Log when Message::__toString has an unexpected format

Message formatting methods have a side effect on how string conversion
will work, which is a security problem waiting to happen:

    $msg = new Message( 'foo' );
    echo $msg; // parsed
    echo $msg->plain();
    echo $msg; // not parsed

This change logs Message -> string transformations which are
affected by a prior call in this way.
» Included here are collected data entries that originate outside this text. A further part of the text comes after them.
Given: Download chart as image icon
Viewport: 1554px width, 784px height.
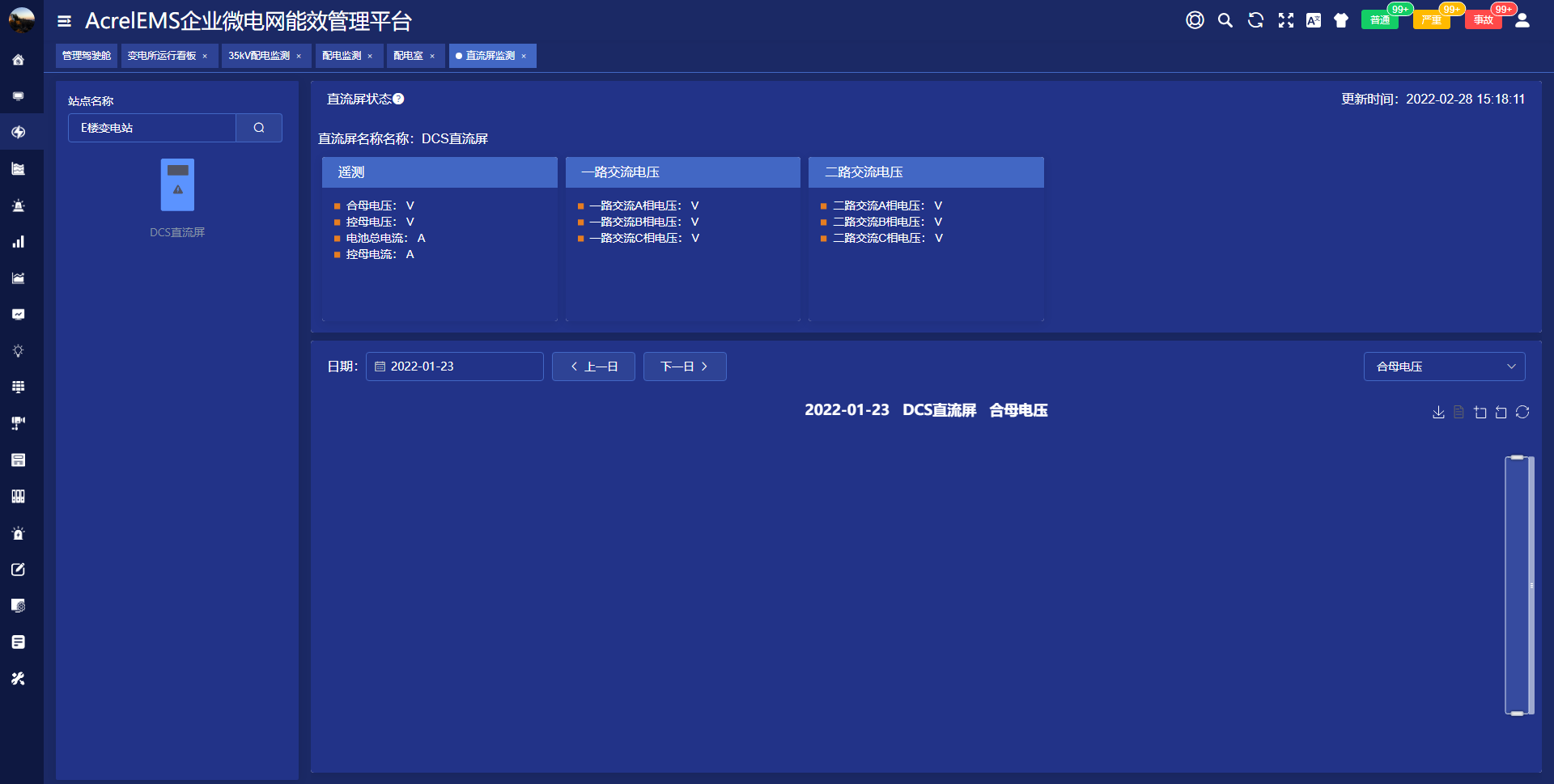Looking at the screenshot, I should point(1438,413).
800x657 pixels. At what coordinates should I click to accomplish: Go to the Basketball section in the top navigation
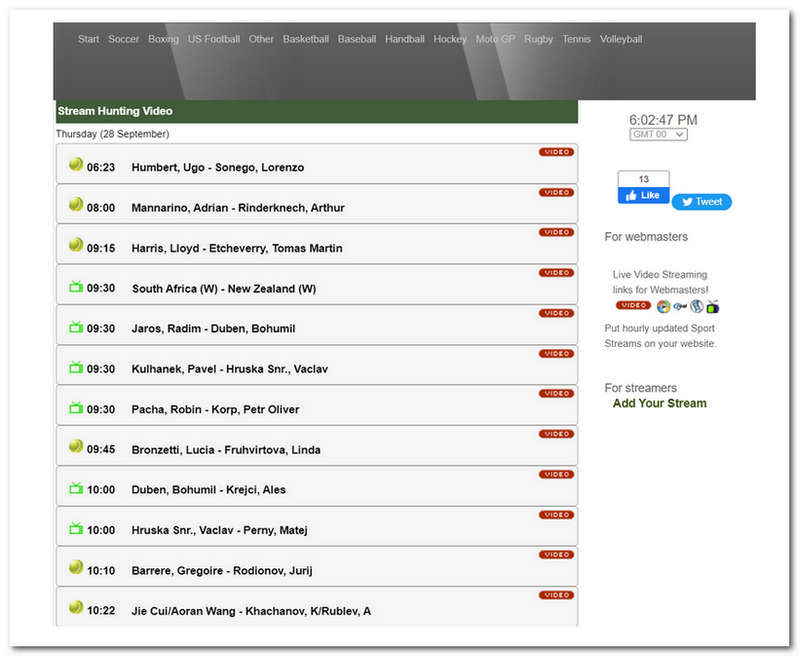coord(306,40)
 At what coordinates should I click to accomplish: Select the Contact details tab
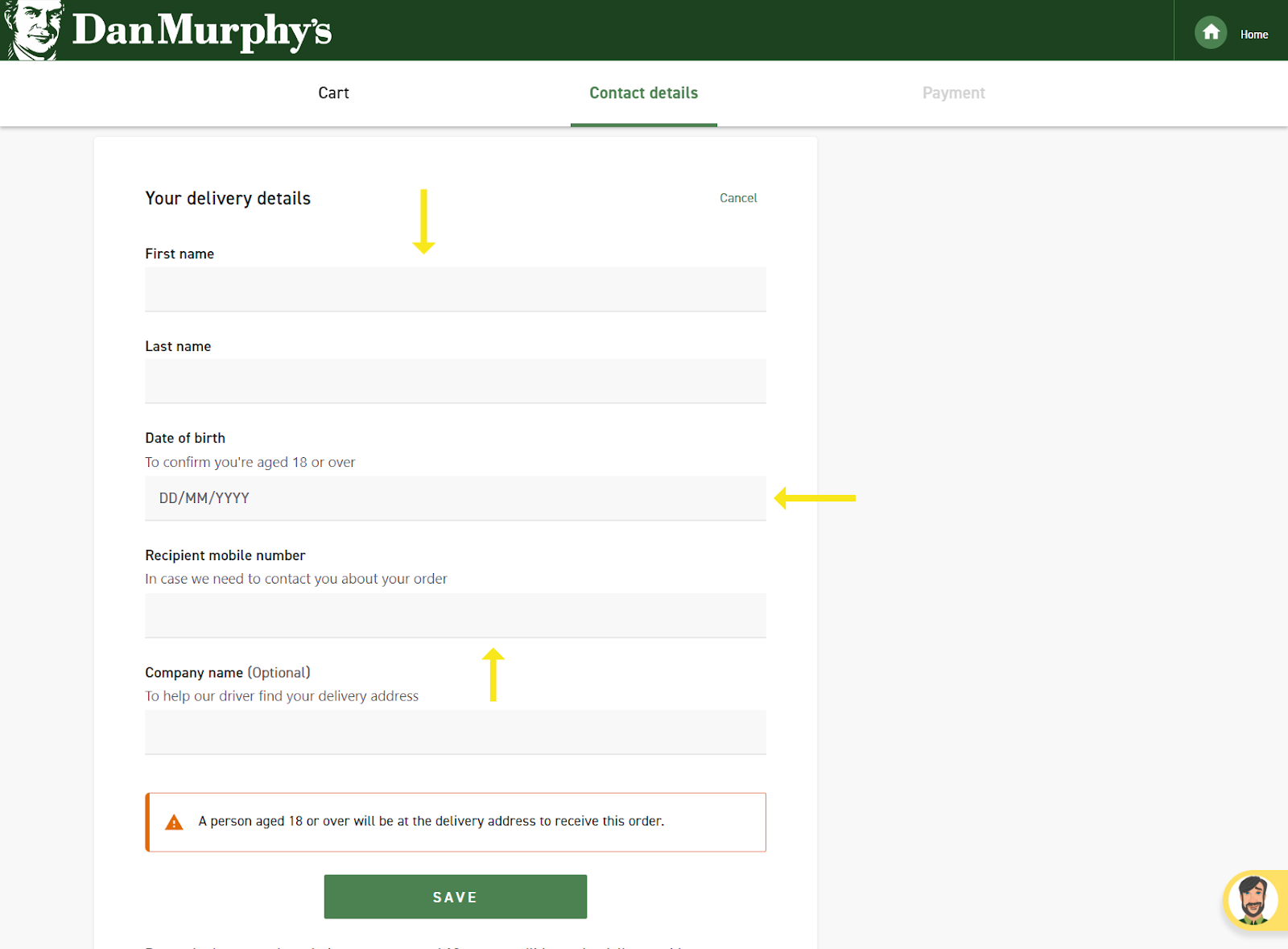click(643, 93)
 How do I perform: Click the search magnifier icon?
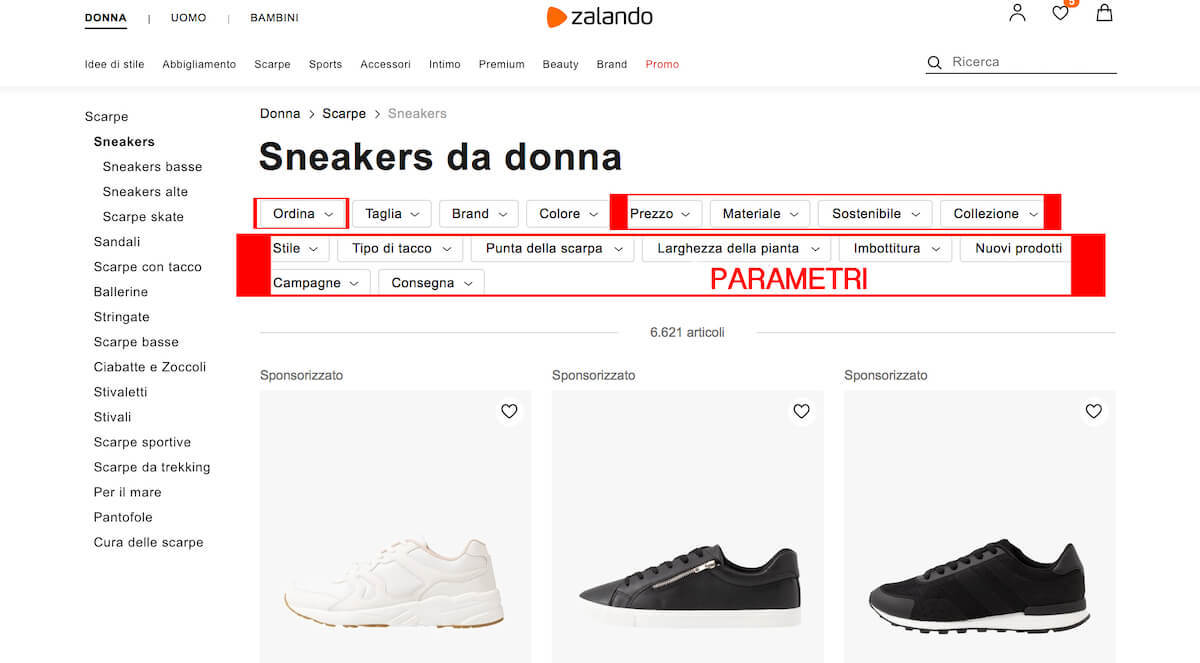tap(935, 62)
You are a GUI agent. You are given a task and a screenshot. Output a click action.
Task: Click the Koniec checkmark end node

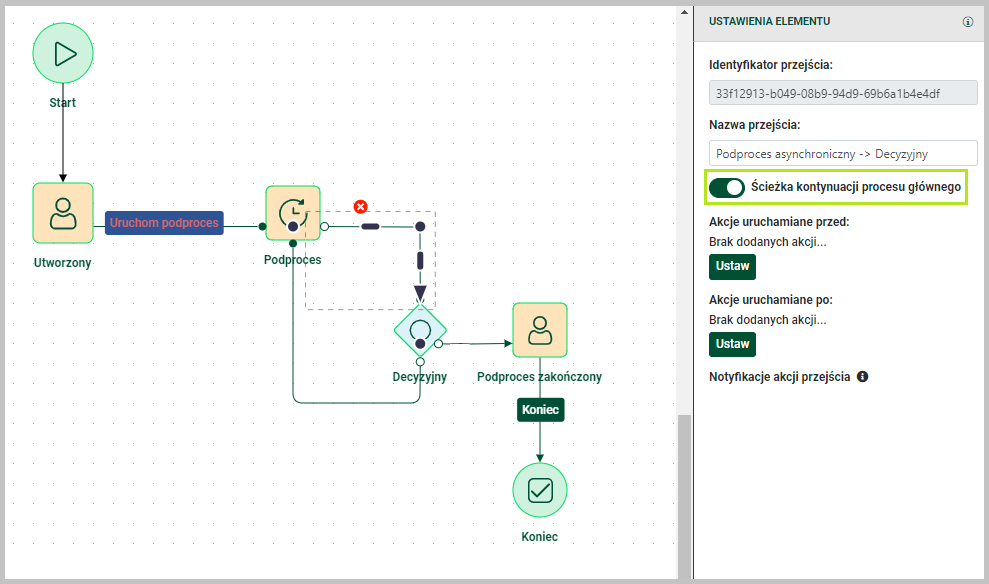(540, 490)
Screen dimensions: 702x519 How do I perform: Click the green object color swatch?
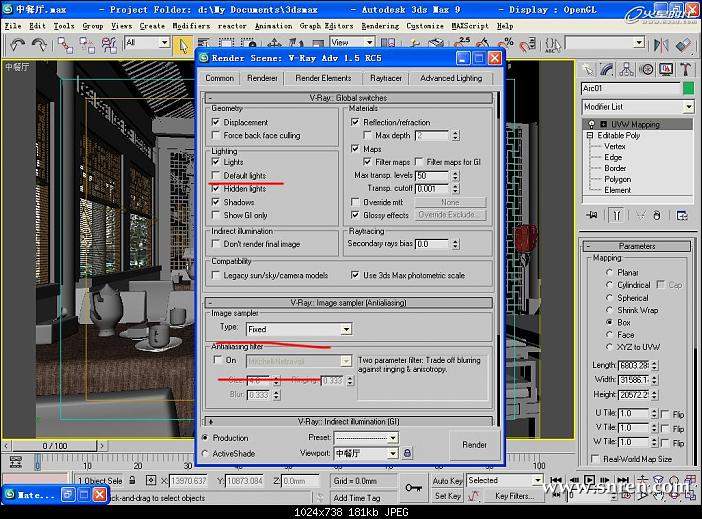tap(688, 88)
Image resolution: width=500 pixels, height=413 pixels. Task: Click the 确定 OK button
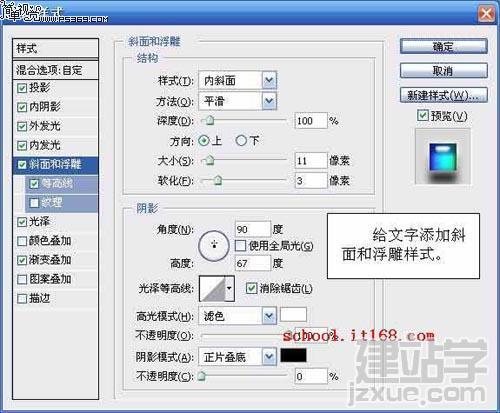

The behavior will be removed
in a later patch (possibly replaced by something more explicit
if it turns out that something depends on it).

Bug: T146416
Change-Id: Id51cf6a5a937bc41a914f317e980ef42e4d385fb

diff --git a/includes/Message.php b/includes/Message.php
index c2c954a..c1a12aa 100644 (file)
--- a/includes/Message.php
+++ b/includes/Message.php
@@ -852,6 +852,12 @@ class Message implements MessageSpecifier, Serializable {
         * @return string
         */
        public function __toString() {
+               if ( $this->format !== 'parse' ) {
+                       $ex = new LogicException( __METHOD__ . ' using implicit format: ' . $this->format );
+                       \MediaWiki\Logger\LoggerFactory::getInstance( 'message-format' )->warning(
+                               $ex->getMessage(), [ 'exception' => $ex, 'format' => $this->format, 'key' => $this->key ] );
+               }
+
                // PHP doesn't allow __toString to throw exceptions and will
                // trigger a fatal error if it does. So, catch any exceptions.